Predicting Family Homelessness Using Machine Learning
*Names in bold indicate Presenter
To address these challenges, we assemble a novel administrative data set of disadvantaged New Yorkers and predict family shelter stays using a variety of machine learning algorithms and predictors based on benefits history, demographics, shelter histories, housing court interactions such as evictions, and building and neighborhood characteristics. Our models demonstrate considerable predictive accuracy, identifying the riskiest ten percent of actual shelter applicants with 66 percent precision and the riskiest half with 20 percent precision. We find that individual, building, and neighborhood characteristics all help predict family shelter entry and use the best predictors to develop an easily implementable heuristic risk model.

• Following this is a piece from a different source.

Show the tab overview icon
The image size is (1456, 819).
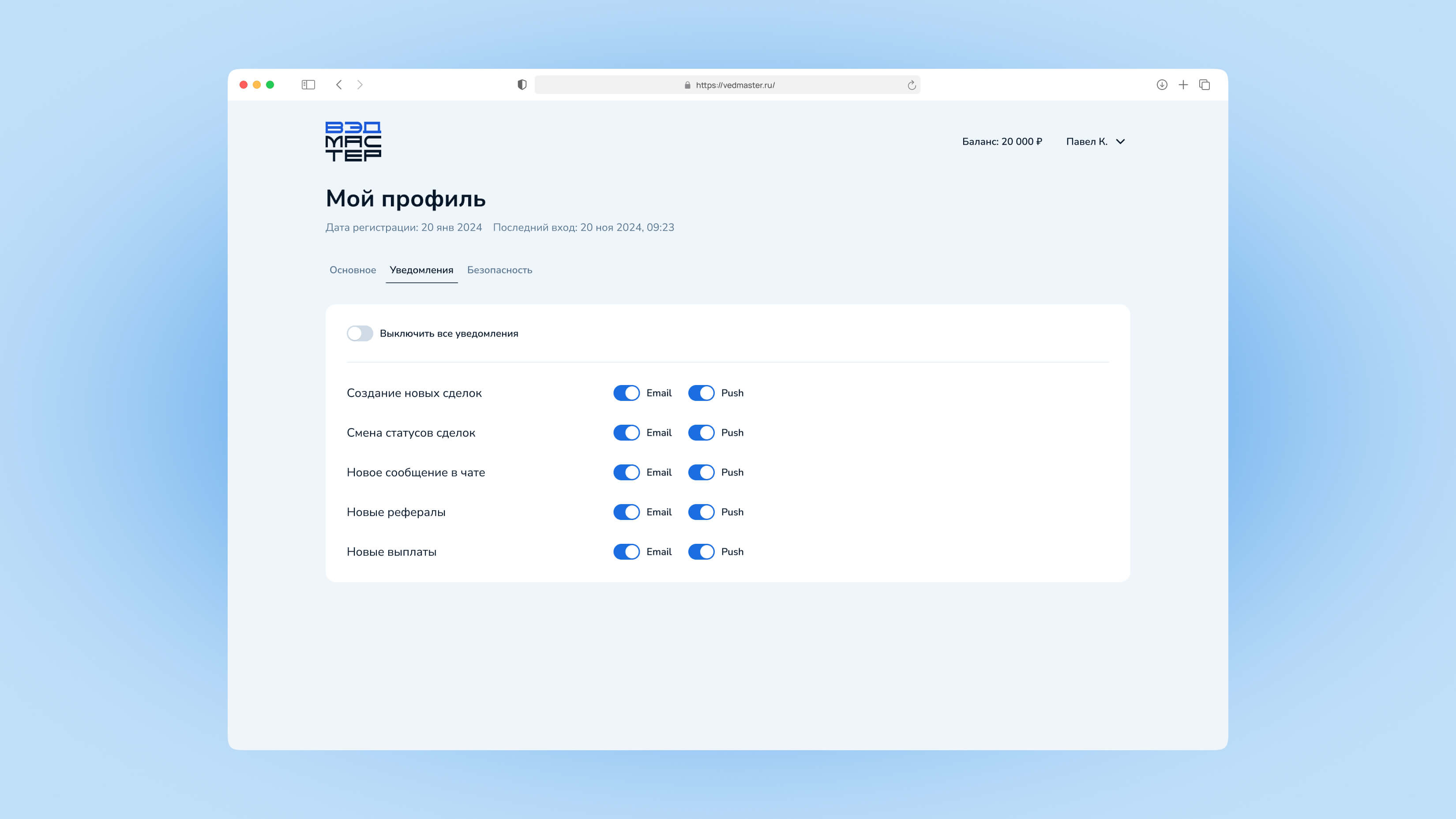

To measure the potential gains from machine learning targeting over family self-assessment, we link our sample to data from Homebase, New York City's primary homelessness prevention program. We compare the shelter risk of individuals seeking services through Homebase to those we can identify in our models. Combining treatment effect parameters estimated from previous work with our prediction results, we simulate the number of people prevented from shelter under the current program design and under an algorithm-directed design. At the same level of outreach, algorithmic models could increase the precision with which Homebase services are provided to at-risk families from 19 to 35 percentage points, averting almost 1,000 shelter entries over a two-year period.